SOURCE DATA Start Marker

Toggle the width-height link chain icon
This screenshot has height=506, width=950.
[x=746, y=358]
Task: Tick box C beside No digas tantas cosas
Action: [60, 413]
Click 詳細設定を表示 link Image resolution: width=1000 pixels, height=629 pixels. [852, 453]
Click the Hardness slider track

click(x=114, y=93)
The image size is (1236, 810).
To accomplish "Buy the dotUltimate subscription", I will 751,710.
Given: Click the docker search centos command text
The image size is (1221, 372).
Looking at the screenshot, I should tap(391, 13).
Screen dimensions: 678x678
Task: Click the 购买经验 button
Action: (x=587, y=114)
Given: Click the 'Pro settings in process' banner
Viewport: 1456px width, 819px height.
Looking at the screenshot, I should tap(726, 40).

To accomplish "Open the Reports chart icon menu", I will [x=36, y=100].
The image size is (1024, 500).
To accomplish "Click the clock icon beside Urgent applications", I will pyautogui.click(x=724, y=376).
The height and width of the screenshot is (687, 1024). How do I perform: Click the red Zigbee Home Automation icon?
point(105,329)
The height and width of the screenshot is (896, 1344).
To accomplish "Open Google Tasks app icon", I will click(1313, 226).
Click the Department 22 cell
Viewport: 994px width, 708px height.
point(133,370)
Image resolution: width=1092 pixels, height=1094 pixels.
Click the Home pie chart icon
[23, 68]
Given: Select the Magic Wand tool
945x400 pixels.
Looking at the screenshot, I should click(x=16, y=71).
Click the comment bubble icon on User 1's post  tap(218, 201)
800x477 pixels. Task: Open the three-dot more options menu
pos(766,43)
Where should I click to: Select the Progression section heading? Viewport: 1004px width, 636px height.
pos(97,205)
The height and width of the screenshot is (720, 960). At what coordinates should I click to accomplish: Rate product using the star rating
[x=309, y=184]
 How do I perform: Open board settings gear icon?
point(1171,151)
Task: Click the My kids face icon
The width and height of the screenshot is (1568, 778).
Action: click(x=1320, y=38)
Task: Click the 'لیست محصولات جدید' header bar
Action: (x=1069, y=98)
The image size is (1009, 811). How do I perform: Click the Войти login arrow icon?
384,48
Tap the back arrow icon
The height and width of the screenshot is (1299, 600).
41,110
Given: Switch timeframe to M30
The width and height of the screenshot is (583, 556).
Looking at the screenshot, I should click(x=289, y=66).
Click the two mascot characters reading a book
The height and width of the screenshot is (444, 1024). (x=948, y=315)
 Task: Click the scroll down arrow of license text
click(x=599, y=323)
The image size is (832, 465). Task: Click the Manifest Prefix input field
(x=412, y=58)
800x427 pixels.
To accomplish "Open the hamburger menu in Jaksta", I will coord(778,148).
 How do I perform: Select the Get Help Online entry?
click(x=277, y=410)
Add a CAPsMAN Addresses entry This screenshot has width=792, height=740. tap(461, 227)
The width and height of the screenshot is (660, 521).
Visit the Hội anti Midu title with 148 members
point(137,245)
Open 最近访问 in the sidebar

SOURCE DATA End Marker

#### ABOUT THIS EXERCISE
The expected response is the full data, reproduced exactly.

#### SOLUTION TO THE PROBLEM
Toggle the width-height link chain icon
This screenshot has height=506, width=950.
[x=746, y=358]
Task: Tick box C beside No digas tantas cosas
Action: [60, 413]
Click 詳細設定を表示 link Image resolution: width=1000 pixels, height=629 pixels. [852, 453]
Click the Hardness slider track

click(x=114, y=93)
The image size is (1236, 810).
To accomplish "Buy the dotUltimate subscription", I will 751,710.
Given: Click the docker search centos command text
The image size is (1221, 372).
Looking at the screenshot, I should tap(391, 13).
Screen dimensions: 678x678
Task: Click the 购买经验 button
Action: (x=587, y=114)
Given: Click the 'Pro settings in process' banner
Viewport: 1456px width, 819px height.
Looking at the screenshot, I should tap(726, 40).

To accomplish "Open the Reports chart icon menu", I will [x=36, y=100].
The image size is (1024, 500).
To accomplish "Click the clock icon beside Urgent applications", I will pyautogui.click(x=724, y=376).
The height and width of the screenshot is (687, 1024). How do I perform: Click the red Zigbee Home Automation icon?
point(105,329)
The height and width of the screenshot is (896, 1344).
To accomplish "Open Google Tasks app icon", I will click(1313, 226).
Click the Department 22 cell
Viewport: 994px width, 708px height.
point(133,370)
Image resolution: width=1092 pixels, height=1094 pixels.
Click the Home pie chart icon
[23, 68]
Given: Select the Magic Wand tool
945x400 pixels.
Looking at the screenshot, I should click(x=16, y=71).
Click the comment bubble icon on User 1's post  tap(218, 201)
800x477 pixels. Task: Open the three-dot more options menu
pos(766,43)
Where should I click to: Select the Progression section heading? Viewport: 1004px width, 636px height.
pos(97,205)
The height and width of the screenshot is (720, 960). At what coordinates should I click to accomplish: Rate product using the star rating
[x=309, y=184]
 How do I perform: Open board settings gear icon?
point(1171,151)
Task: Click the My kids face icon
The width and height of the screenshot is (1568, 778).
Action: click(x=1320, y=38)
Task: Click the 'لیست محصولات جدید' header bar
Action: (x=1069, y=98)
The image size is (1009, 811). How do I perform: Click the Войти login arrow icon?
384,48
Tap the back arrow icon
The height and width of the screenshot is (1299, 600).
41,110
Given: Switch timeframe to M30
The width and height of the screenshot is (583, 556).
Looking at the screenshot, I should click(x=289, y=66).
Click the two mascot characters reading a book
The height and width of the screenshot is (444, 1024). (x=948, y=315)
 Task: Click the scroll down arrow of license text
click(x=599, y=323)
The image size is (832, 465). Task: Click the Manifest Prefix input field
(x=412, y=58)
800x427 pixels.
To accomplish "Open the hamburger menu in Jaksta", I will coord(778,148).
 How do I perform: Select the Get Help Online entry?
click(x=277, y=410)
Add a CAPsMAN Addresses entry This screenshot has width=792, height=740. tap(461, 227)
The width and height of the screenshot is (660, 521).
Visit the Hội anti Midu title with 148 members
point(137,245)
Open 最近访问 in the sidebar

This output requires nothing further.